Bahrain has seen unrest since 2011 as a result of demonstrations led by the Shiite majority to demand political reforms. However, the crackdown on the movements took a sharp turn, preventing opposition parties from operating and arresting hundreds of demonstrators. About 1,000 people were also stripped of their nationality, according to human rights organizations, while scores of them, including politicians and human rights activists, were imprisoned and many others fled abroad..

Escalate with opposition based on support international?

Bahraini opponents say the executions were "an attempt to intimidate, deter and repel the opposition," and to suggest the regime's strength and that the actions of the Bahraini government "demonstrate its apparent weakness and inability to resolve its internal crisis".

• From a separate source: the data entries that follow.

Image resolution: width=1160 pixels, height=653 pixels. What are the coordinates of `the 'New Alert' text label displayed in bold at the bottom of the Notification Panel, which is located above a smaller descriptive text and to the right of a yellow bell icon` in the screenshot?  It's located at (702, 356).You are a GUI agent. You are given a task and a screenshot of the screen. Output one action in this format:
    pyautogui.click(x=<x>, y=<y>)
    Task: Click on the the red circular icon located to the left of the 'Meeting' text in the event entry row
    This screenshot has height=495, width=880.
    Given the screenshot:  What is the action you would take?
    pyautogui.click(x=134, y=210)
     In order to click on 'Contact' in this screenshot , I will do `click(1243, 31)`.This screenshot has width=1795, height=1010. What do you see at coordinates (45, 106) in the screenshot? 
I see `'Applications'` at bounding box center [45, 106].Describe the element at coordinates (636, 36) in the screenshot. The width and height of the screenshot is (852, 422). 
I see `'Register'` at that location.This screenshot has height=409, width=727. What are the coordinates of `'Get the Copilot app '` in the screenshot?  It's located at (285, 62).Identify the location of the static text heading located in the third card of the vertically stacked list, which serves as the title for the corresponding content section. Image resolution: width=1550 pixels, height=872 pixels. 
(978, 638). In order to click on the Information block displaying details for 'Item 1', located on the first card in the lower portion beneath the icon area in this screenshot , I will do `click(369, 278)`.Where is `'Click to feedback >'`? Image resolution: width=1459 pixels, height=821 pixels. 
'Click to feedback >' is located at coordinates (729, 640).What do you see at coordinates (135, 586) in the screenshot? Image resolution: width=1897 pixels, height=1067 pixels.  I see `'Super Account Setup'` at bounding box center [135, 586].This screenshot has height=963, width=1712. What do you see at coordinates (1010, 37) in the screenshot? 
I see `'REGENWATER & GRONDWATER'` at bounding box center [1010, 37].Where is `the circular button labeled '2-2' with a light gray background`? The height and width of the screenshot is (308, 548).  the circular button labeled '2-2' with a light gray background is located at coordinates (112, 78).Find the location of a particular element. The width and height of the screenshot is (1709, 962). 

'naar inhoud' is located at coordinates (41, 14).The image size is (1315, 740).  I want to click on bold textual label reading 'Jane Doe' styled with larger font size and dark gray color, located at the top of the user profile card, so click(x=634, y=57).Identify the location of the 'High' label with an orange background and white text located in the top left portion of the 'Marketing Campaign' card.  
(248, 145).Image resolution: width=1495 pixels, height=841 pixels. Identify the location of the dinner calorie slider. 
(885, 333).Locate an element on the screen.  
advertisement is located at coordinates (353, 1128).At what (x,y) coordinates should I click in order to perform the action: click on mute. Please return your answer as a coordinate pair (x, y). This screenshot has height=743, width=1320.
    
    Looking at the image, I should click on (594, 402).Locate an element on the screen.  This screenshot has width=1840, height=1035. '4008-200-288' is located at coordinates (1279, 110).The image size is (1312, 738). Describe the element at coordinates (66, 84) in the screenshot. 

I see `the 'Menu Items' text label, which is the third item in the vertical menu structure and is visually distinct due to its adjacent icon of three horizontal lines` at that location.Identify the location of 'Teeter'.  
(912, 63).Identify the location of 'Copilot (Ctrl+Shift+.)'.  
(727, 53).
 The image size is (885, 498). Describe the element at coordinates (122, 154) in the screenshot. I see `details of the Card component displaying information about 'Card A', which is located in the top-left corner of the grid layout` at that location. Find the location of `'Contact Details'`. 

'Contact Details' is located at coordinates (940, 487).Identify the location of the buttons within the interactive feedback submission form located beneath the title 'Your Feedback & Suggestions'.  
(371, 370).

Kenneth Roth, executive director of Human Rights Watch, said US President Trump's decision to activate federal death sentences may have been one of the reasons Bahrain encouraged the decision. "So rights violators are using each other to cover up,:

"The Bahraini government considers some Shiite dissidents" terrorists who seek to destabilize the fragile relationship between the ruling Sunni minority and the Shiite majority of the population, says Sebastien Zunes, associate fellow of the Middle East and North Africa Program at the German Council on Foreign Relations."He said.

The death sentences in Bahrain coincide with the announcement by the British Ministry of Defense of the arrival of a second British warship to the Gulf, to strengthen operations to protect tankers and other vessels, in the presence of threats from Iran.

Hidden messages to Iran?

Bahrain Jusitz l Protste gegen Festnahme (Getty Images / AFP / M. Al-Shaikh)

Bahrain accuses Iran of stoking extremism in the kingdom and supporting dissidents with the aim of toppling its government, a charge Tehran repeatedly denies. Some believe that the execution of death sentences at this time is inseparable from the current tense scene between the Gulf states and Iran, where the governments of those countries believe that the loyalty of the first Shiites be to Iran and not to their countries.

"After the 2011 unrest led by mainly Bahraini Shiites, the government has arrested many opposition Shiite leaders and as tensions escalate with Iran, Bahrain also wants to send a signal to its closest allies, Saudi Arabia and the UAE that many Of the Shiites are seen as agents of Iran"He said.

The Bahraini expert believes that the Bahraini government is more interested in satisfying the interests of its close partners such as Saudi Arabia and the UAE, "Bahrain is heavily dependent on Saudi and Emirati support in the economic and military fields and therefore executions can be considered part of the broader anti-Iran approach of both countries." Tensions between Saudi Arabia and the United Arab Emirates on the one hand and Iran on the other are blaming others, such as Shiites, as an important part of the official propaganda of the Gulf Arab states"He said.

But Dr. Khattar Abu Diab, professor of international relations at the University of Paris, sees no direct or indirect messages to Iran from Bahrain or its regional allies. "The message may be general and a preemptive deterrent to groups that may target operations inside Bahrain, The whole region is at a critical stage at the regional security level"He said.